Task instructions ::
Copy the material below line by line, changing nothing.
═══ Available data
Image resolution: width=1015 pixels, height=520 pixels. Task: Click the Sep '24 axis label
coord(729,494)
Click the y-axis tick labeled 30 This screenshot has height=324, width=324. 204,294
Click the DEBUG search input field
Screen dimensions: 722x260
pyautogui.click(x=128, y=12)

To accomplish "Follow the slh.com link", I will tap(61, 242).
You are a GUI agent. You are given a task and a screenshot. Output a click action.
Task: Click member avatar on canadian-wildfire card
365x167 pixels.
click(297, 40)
══════
Exercise response ::
Image resolution: width=1015 pixels, height=520 pixels. Task: Click the Sep '24 axis label
coord(729,494)
Click the y-axis tick labeled 30 This screenshot has height=324, width=324. 204,294
Click the DEBUG search input field
Screen dimensions: 722x260
pyautogui.click(x=128, y=12)

To accomplish "Follow the slh.com link", I will tap(61, 242).
You are a GUI agent. You are given a task and a screenshot. Output a click action.
Task: Click member avatar on canadian-wildfire card
365x167 pixels.
click(297, 40)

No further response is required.